The spread of the Delta variant of Covid-19 threatens the fragile recovery of U.S. restaurants, according to a report on Tuesday from the National Restaurant Association.

Nearly one in five adults surveyed online from August 13-15 said they stopped going to restaurants as Delta cases rose, the report said.

Total annual sales at U.S. restaurants are expected to rise 19.7% from 2020 to $789 billion in 2021. But that will still be 8.7% lower than 2019’s $864.3 billion total sales, the report said.

“There has been some back-off as the Delta variant has taken hold,” Hudson Riehle, a National Restaurant Association executive, said of consumer behavior.

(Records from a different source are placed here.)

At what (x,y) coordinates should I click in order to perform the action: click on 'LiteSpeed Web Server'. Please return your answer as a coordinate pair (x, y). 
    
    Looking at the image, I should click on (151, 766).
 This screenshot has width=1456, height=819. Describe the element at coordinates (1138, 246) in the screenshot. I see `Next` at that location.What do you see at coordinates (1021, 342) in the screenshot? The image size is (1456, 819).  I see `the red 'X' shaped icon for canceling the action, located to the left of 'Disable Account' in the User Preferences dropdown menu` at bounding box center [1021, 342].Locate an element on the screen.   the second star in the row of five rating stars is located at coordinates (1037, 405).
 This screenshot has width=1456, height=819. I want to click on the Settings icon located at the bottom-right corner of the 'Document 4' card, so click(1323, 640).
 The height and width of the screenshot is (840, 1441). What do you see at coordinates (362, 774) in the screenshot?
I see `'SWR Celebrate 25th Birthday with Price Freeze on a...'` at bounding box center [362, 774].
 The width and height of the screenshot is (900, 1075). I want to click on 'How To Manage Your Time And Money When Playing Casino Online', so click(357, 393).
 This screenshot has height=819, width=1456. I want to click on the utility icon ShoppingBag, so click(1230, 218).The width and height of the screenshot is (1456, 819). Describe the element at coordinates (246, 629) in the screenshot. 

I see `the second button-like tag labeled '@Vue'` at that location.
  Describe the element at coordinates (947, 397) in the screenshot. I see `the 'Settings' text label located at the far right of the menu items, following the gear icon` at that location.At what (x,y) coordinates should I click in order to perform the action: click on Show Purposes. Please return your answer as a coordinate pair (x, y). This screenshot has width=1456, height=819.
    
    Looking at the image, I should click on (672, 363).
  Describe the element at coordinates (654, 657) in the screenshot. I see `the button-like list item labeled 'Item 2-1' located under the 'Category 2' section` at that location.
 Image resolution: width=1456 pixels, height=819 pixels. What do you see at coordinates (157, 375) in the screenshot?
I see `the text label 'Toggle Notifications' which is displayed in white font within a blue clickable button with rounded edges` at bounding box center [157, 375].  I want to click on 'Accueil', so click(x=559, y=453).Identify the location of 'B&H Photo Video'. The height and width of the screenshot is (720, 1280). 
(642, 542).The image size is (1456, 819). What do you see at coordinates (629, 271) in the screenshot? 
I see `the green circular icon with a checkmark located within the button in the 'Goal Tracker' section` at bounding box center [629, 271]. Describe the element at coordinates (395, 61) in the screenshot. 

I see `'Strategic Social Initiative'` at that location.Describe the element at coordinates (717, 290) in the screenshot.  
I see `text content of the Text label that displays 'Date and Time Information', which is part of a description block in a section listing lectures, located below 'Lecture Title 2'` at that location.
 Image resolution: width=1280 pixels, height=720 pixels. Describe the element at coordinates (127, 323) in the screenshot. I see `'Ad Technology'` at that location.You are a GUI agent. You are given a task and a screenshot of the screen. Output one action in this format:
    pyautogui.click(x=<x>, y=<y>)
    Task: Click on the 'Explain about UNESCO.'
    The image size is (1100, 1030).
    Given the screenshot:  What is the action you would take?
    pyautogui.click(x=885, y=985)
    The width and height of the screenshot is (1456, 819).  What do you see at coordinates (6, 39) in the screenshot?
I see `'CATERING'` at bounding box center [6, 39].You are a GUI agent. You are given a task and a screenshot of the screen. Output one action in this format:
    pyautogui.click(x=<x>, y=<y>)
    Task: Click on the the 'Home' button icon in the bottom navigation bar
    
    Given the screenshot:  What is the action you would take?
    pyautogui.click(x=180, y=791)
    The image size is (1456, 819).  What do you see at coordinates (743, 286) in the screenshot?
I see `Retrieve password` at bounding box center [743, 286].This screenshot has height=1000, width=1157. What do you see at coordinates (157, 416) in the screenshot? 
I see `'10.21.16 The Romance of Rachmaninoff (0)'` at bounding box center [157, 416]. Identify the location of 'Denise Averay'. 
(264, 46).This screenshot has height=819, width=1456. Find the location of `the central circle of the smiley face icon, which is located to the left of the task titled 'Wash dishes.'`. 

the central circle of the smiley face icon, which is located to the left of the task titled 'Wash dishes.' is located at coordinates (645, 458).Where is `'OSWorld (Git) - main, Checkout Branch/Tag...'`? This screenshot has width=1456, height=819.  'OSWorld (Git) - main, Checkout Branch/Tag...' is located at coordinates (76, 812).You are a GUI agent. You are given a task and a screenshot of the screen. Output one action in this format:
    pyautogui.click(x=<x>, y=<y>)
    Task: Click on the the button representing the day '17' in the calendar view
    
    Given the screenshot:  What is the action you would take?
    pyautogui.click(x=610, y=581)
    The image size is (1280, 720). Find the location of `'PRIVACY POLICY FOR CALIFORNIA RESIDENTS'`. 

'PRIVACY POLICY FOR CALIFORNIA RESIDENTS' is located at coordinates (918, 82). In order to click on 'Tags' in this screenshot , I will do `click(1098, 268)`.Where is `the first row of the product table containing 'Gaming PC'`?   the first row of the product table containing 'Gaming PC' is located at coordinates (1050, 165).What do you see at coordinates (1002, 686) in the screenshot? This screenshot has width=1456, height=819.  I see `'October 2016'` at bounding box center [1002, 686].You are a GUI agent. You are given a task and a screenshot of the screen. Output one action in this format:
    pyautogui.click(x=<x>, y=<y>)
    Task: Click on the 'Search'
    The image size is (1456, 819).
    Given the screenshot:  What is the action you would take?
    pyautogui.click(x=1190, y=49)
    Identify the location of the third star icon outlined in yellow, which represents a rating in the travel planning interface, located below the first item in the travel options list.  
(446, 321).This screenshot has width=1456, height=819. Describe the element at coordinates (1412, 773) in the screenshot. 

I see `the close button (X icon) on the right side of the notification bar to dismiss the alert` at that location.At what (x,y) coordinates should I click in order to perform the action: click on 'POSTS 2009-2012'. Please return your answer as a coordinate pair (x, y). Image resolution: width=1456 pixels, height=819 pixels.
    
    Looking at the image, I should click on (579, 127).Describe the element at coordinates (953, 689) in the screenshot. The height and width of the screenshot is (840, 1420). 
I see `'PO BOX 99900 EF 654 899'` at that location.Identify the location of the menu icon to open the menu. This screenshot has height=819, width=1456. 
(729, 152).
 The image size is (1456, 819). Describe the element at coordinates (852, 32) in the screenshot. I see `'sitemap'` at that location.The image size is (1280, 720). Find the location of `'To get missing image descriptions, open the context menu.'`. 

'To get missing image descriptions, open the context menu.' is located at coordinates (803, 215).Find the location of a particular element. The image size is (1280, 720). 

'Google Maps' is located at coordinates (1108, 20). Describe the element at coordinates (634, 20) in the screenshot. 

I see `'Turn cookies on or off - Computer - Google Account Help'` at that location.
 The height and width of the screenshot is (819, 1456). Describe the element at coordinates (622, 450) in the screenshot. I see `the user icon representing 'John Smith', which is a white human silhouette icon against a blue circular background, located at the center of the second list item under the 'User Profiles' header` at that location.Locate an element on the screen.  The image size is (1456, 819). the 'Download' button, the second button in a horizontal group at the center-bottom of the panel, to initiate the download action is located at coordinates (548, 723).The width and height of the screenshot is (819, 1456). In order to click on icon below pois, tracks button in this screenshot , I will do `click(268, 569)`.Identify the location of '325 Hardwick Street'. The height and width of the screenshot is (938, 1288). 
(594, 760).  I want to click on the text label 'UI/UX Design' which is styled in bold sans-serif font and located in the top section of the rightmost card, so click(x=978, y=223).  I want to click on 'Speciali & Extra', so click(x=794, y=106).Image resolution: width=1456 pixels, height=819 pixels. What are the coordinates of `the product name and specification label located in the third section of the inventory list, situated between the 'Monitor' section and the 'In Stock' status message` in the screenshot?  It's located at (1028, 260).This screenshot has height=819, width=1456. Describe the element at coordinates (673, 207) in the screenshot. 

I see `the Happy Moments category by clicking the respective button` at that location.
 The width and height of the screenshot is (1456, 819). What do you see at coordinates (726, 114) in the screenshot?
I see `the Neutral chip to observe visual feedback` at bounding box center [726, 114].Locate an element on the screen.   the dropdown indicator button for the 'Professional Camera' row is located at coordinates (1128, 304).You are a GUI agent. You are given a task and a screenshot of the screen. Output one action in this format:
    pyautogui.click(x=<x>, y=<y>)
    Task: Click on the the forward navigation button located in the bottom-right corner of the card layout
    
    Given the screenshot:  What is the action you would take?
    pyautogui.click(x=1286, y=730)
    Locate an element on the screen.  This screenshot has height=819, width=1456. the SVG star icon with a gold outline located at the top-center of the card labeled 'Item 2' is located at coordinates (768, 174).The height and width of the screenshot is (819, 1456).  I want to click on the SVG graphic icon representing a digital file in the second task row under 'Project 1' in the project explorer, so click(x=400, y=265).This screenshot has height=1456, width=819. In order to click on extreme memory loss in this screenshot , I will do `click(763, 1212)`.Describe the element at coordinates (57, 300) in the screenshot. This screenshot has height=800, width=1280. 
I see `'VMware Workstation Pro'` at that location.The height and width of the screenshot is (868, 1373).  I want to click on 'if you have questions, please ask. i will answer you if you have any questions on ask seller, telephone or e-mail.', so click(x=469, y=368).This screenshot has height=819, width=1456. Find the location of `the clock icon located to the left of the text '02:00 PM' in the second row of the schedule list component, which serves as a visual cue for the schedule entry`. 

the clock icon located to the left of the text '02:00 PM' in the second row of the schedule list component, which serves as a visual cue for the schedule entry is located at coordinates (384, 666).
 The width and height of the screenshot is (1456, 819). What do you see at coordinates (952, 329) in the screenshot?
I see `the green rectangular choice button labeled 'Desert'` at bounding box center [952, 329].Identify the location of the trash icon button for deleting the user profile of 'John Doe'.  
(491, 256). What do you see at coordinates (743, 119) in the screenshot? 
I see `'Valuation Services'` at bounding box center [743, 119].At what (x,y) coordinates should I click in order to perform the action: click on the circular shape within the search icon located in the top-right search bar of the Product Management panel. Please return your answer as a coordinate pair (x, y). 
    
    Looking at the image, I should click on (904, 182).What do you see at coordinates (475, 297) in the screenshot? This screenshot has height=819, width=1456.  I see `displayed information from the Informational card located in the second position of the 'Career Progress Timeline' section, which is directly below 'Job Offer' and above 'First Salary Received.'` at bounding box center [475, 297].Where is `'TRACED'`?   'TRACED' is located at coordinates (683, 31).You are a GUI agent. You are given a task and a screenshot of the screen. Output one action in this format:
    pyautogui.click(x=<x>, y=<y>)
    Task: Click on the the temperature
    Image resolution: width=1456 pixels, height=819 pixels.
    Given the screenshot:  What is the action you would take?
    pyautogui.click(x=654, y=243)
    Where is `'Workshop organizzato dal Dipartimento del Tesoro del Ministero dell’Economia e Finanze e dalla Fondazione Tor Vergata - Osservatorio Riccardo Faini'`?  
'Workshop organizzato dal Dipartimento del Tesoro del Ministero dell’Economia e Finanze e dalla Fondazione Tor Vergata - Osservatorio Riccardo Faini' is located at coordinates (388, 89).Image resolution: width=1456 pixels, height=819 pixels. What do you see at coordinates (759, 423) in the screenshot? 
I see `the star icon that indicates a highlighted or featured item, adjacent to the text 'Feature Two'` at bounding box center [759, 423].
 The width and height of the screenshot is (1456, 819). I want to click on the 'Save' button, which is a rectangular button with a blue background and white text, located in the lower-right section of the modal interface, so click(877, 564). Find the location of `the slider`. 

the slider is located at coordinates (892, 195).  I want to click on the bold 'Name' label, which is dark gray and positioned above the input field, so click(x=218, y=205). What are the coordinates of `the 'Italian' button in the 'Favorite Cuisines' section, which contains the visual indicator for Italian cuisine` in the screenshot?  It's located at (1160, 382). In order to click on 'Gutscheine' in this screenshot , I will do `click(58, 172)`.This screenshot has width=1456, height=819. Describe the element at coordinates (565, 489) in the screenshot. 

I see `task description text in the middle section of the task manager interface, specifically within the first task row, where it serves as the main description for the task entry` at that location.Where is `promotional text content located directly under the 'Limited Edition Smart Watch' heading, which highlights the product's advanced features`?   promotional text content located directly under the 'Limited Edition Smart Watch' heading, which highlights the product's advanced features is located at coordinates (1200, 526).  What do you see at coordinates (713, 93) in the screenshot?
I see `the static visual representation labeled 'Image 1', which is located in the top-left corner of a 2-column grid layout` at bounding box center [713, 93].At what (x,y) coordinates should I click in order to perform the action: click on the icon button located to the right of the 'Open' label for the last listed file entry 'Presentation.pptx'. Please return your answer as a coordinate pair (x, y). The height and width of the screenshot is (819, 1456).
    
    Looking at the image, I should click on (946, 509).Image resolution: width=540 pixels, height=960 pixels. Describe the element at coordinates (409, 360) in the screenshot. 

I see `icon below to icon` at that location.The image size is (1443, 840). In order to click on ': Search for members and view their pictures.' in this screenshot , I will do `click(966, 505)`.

Average daily U.S. Covid cases rose to 466 people per million people as of Aug. 29 on a seven-day rolling average, versus fewer than 40 in mid-June, according to Our World in Data.

The rise and continuing uncertainty have forced the cancellation of major events and could hamper tourism. U.S. restaurants – hurt last year by occupancy limits and public fear about dining out – stand to lose more business if tourism wanes.

For example, sales at American steakhouses soared over the summer. But because they rely heavily on tourists and private business bookings, the Delta spread threatens their comeback.

Some U.S. fast-food restaurants – including McDonald’s Corp, Yum Brand Inc’s Taco Bell, and KFC – are closing indoor seating areas or limiting hours of operation because of the Delta variant. [L1N2PY2E8]

Restaurant sales dropped in August from July, according to Black Box Intelligence data. July’s sales were 8.1% higher than in 2019, but sales in August through Aug. 22 were up only 6.3% over 2019.

Three in five respondents to the association’s survey said they changed the way they spend money and eat at restaurants because of the Delta variant, such as by ordering takeout and delivery instead of eating on site, sitting outside rather than indoors or cancelling plans to dine out.